Panel Discussion 1: Biometric Technology Adoption and Challenges for Seamless Border Control in ASEAN

Moderators: Dr. Wei-Yun Yau (Institute for Infocomm Research, Singapore) and Dr. Pratit Santiprabhob (Assumption University, Thailand)

Panelists: Dr. Vutipong Areekul (Kasetsart University, Thailand), Chittipat Tongprasroeth (Ministry of Foreign Affairs, Thailand), Peerapol Promwong (Chanwanich Security Printing Co.ltd., Thailand) and Azman azra bin Abdul (Ministry of Home Affairs, Malaysia)

      2015 is the year that marks the beginning of a new chapter for the Association of Southeast Asian Nations (ASEAN) with 10 nation members (i.e.; Brunei Darussalam, Cambodia, Indonesia, Lao PDR, Malaysia, Myanmar, Philippines, Singapore, Thailand and Vietnam) with population over 610 million. The end of the year 2015 is the beginning of ASEAN Economic Community 2015 (AEC2015). The goal of AEC is to transform ASEAN into a single market and production base, a highly competitive economic region, a region of equitable economic development, and a region fully integrated into the global economy. An important issue in the AEC2015 blueprint is the free flow of skilled labour. Clearly, biometric will play an important role in AEC2015 in order to support border control as unlike Europe, each country in ASEAN will still retain the border control measure.

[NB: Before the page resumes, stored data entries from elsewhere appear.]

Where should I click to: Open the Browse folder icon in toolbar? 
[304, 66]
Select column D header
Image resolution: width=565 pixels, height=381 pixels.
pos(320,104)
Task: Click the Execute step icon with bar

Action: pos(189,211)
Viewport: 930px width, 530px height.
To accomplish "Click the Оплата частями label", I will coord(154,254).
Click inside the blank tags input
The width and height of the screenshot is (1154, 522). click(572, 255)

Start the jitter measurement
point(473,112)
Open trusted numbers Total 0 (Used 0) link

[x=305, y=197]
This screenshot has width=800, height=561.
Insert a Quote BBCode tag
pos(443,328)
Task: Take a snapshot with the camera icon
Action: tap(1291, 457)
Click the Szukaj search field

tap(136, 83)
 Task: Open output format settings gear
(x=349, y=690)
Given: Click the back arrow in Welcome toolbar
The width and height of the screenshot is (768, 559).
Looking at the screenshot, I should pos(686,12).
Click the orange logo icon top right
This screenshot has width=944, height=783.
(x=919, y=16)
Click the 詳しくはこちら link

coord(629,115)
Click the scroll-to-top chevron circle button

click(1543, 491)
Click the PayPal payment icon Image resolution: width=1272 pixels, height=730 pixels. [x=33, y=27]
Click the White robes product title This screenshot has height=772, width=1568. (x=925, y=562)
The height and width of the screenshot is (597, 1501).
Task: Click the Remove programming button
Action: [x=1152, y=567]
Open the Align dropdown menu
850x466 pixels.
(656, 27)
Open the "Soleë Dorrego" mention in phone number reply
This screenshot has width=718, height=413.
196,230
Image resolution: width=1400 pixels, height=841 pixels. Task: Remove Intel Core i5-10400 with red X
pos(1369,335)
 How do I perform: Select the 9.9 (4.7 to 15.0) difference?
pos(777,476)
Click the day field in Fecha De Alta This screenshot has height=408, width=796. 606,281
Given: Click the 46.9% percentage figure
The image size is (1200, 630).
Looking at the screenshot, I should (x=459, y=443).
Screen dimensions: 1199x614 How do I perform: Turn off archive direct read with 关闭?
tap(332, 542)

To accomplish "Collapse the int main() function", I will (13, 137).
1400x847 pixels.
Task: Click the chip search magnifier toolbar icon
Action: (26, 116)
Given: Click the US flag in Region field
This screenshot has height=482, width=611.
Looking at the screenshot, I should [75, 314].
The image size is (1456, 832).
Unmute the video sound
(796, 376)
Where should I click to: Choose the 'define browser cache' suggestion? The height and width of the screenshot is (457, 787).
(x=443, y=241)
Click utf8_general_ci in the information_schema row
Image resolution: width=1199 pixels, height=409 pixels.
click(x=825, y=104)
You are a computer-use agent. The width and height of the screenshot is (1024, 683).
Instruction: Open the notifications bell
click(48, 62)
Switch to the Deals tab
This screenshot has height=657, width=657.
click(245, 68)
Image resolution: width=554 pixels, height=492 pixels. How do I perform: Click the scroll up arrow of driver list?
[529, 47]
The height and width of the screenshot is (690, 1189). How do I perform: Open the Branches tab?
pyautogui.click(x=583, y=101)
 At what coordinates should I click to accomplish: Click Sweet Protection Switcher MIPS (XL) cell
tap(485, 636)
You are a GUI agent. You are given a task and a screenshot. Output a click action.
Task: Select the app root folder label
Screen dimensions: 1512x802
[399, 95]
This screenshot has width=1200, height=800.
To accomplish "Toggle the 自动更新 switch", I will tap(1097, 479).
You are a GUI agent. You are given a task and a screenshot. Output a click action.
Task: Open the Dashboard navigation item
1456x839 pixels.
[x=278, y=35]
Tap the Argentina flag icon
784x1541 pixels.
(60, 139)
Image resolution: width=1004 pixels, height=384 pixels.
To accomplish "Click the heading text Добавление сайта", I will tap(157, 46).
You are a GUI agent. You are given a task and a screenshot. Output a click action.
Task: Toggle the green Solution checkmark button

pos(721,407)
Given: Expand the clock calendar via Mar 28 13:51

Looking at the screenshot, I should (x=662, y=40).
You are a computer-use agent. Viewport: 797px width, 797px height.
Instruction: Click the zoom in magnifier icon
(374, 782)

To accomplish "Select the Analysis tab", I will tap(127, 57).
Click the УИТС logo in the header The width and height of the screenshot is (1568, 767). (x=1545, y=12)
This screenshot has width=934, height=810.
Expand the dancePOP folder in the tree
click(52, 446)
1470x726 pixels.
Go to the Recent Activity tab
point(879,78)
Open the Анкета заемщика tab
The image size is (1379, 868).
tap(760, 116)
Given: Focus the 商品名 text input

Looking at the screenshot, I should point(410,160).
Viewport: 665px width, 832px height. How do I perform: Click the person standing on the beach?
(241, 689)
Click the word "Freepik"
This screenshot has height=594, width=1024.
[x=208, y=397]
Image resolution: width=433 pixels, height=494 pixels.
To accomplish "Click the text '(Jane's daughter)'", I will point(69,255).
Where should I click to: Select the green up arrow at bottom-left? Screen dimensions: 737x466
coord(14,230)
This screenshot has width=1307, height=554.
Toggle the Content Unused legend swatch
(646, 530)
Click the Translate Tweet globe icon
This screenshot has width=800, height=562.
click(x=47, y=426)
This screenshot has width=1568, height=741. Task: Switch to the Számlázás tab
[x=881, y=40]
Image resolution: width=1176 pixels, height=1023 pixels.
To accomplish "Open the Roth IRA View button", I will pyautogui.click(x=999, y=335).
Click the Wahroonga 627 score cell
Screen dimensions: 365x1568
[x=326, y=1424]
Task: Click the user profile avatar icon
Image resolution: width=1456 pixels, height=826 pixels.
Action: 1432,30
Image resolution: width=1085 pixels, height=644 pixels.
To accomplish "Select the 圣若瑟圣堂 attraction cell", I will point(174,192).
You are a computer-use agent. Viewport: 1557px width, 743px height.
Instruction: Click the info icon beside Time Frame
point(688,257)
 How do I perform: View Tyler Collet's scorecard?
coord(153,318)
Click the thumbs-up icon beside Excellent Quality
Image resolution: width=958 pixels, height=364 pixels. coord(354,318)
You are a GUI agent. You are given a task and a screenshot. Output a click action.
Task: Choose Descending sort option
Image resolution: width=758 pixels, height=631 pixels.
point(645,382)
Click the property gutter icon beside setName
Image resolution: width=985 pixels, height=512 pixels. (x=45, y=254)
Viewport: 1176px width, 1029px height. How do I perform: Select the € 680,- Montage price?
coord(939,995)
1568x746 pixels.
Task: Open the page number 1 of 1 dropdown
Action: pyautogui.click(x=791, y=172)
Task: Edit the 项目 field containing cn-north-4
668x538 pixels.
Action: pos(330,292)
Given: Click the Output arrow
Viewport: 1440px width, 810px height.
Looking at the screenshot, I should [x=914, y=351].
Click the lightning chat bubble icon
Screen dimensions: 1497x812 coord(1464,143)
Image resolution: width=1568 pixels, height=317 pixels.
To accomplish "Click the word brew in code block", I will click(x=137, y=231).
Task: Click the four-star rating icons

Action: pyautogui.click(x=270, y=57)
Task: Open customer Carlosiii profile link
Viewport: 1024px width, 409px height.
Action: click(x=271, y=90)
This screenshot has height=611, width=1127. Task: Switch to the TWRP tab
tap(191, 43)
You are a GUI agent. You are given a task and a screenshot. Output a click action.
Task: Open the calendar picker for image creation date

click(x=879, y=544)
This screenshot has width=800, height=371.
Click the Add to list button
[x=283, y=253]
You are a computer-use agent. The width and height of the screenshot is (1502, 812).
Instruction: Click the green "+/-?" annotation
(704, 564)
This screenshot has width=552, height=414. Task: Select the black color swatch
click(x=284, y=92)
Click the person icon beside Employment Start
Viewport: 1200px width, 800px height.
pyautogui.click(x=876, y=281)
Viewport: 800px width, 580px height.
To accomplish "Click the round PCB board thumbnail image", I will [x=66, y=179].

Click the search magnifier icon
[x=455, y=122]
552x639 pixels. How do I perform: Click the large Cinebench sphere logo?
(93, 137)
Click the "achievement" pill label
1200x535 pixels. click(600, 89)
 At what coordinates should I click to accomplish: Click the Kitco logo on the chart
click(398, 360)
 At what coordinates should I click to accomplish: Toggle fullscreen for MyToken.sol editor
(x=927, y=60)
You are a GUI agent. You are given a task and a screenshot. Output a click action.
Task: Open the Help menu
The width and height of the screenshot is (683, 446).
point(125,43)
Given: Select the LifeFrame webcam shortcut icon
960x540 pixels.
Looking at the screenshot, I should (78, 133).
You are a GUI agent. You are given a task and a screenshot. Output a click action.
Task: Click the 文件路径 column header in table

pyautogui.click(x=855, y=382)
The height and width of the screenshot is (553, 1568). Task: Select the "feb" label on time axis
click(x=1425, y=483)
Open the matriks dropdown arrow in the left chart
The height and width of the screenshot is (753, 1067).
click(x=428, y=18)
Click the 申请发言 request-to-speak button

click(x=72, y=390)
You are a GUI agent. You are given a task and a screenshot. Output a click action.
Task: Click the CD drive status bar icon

      This panel session will bring together several experts to share the implementation of biometric technology for border control in ASEAN and the challenges faced. This is aimed to provide researchers with motivation, research problems and real use case scenario for biometric researchers. Hopefully some of this will be addressed and presented at the future ICB. At the same time, a panel discussion will be held on how biometric technology could be further exploited to facilitate seamless cross-border identity verification for both ASEAN citizens and visitors.


Panel Session 2: Promoting High Quality Biometrics Research

Moderator: Prof. Anil K. Jain (Michigan State University, USA)

Panelists: Deepak Chandra (Google, USA), Josef Kittler (University of Surrey, UK), Brendan Klare (Noblis, USA), Stan Z. Li (Chinese Academy of Sciences, China)

      Biometric recognition systems have undoubtedly made great strides over the past 50 years; in addition to forensics and law enforcement, they are being used at international border crossings, de-duplication for national registries (about 800 million individuals have already been enrolled in India’s Aadhaar program), mobile phone unlock and mobile payment, among others. To ensure that our academic research continues to play major role in future technological as well as scientific developments in biometrics and related disciplines, it is important that we focus on high-impact problems, develop solutions that are practically viable, report results using realistic datasets and sound evaluation protocols, and justify claims based on verifiable facts. One of the intents of the panel is to encourage researchers to publish results in the literature that have been properly evaluated and are feasible for automated or semi-automated human recognition solutions. The panel will encourage questions from the audience and foster a dialogue towards achieving this intent.